Archive for June, 2014

Drinking beers and looking at things

Monday, June 23rd, 2014

If I’m honest, drinking beers and looking at things appears to be what boat builders do. Or at least what first-time boat builders do. Or at least what I have so far spent most of my time doing. In fact, between all the beer-swilling and the head-scratching, really it’s a bit surprising that there’s any boat at all sitting in the barn.

(Note please that, on any given evening, the beer comes after the power tools).

I’ve learned many skills in building Ratty. One that continues problematic for me is visualizing the way a given part should look before it has a physical existence. Boat parts are just weirdly-shaped. The transom, for example, is an angled and notched piece of plywood bordered by 9 compound miter joints. On the other hand, the forefoot of the garboard strake is a strongly curving 3-D lamination whose shape is defined by 4 lines – the stem, the keelson and stations 0 and 1.

When I dove into making each of those pieces, they seemed straightforward enough. I had lines on the plans, with angles and whatnot. Easy! No. It turns out that even with detailed plans (and Tad’s are excellent) there is a huge amount of brain-side 3D modeling that has to take place in order for the boat builder to make sense of what he or she sees on the plans.

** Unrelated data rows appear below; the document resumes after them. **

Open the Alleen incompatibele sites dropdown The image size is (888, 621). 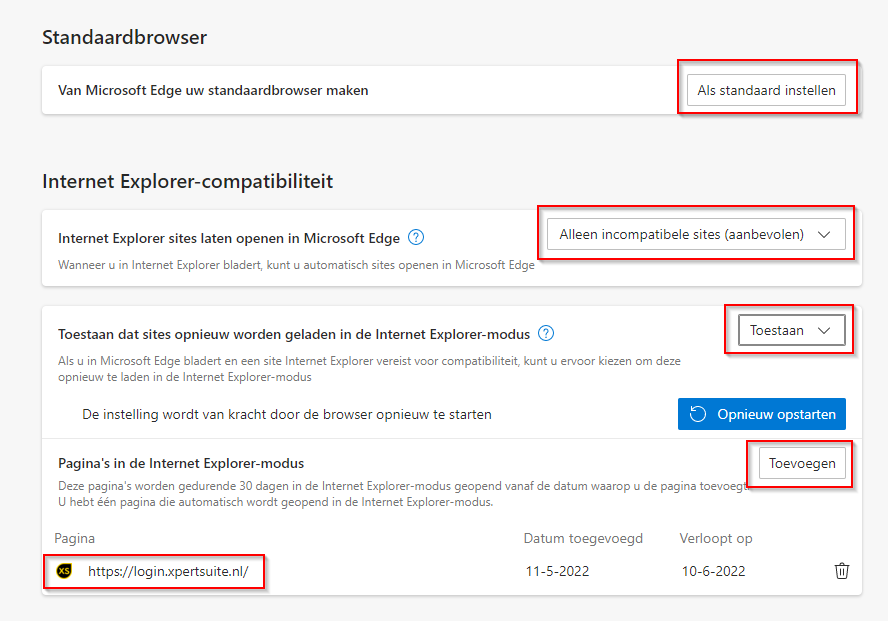pyautogui.click(x=695, y=234)
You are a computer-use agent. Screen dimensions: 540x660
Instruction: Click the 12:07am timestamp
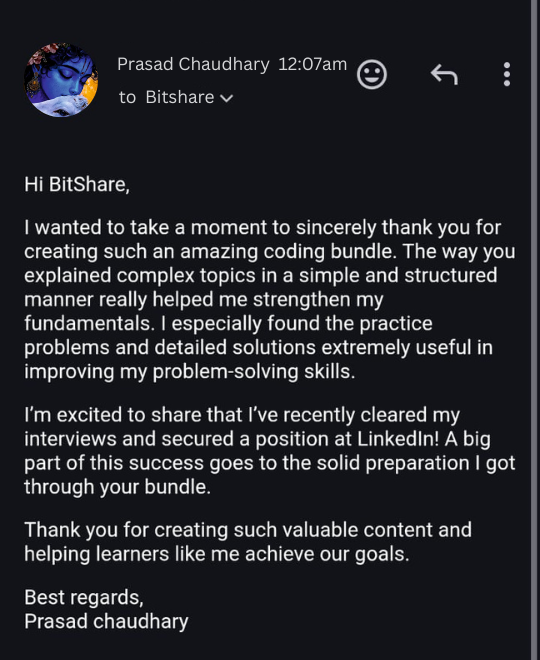[313, 64]
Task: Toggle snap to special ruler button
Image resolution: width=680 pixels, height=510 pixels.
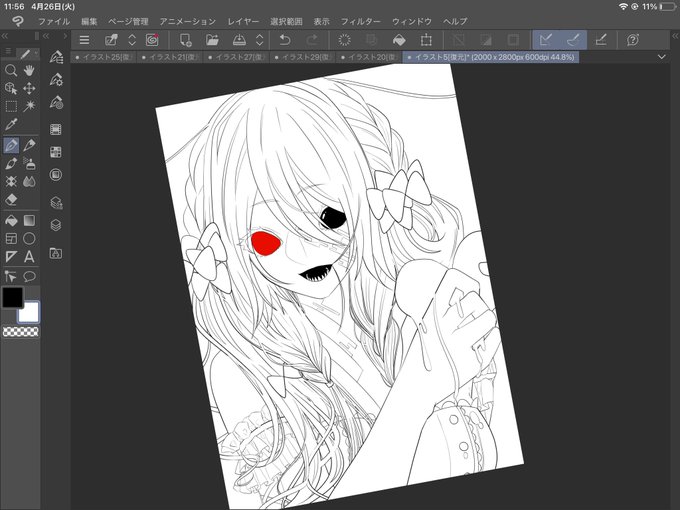Action: [573, 40]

These pieces gave me trouble because they had very few reference points defining their shapes, meaning there was a great deal of filling in the blanks. At the moment, though, I’m scratching my head and drinking my beers as I deal with the opposite issue: too many reference points.

Because of the way I began filling in the interior of the boat, the midships bulkhead/centerboard case area is the last big structural piece to be made. Thus it’s sort of the catchall (terminal moraine for my mountaineering friends) for any errors I introduced when placing the other bulkheads, and indeed in creating the hull itself. I’ve been unable to completely reconcile all the errors I’ve made (for example the starboard side of the boat appears to be 3/32” wider than the port side at station 5. Can’t figure out why). So I’m doing the best I can—shimming and trimming to get everything lined up, while keeping my eye on the really important reference: centerboard case straight up and down.

The centerboard case/center bulkhead is going to be one heck of a glue up.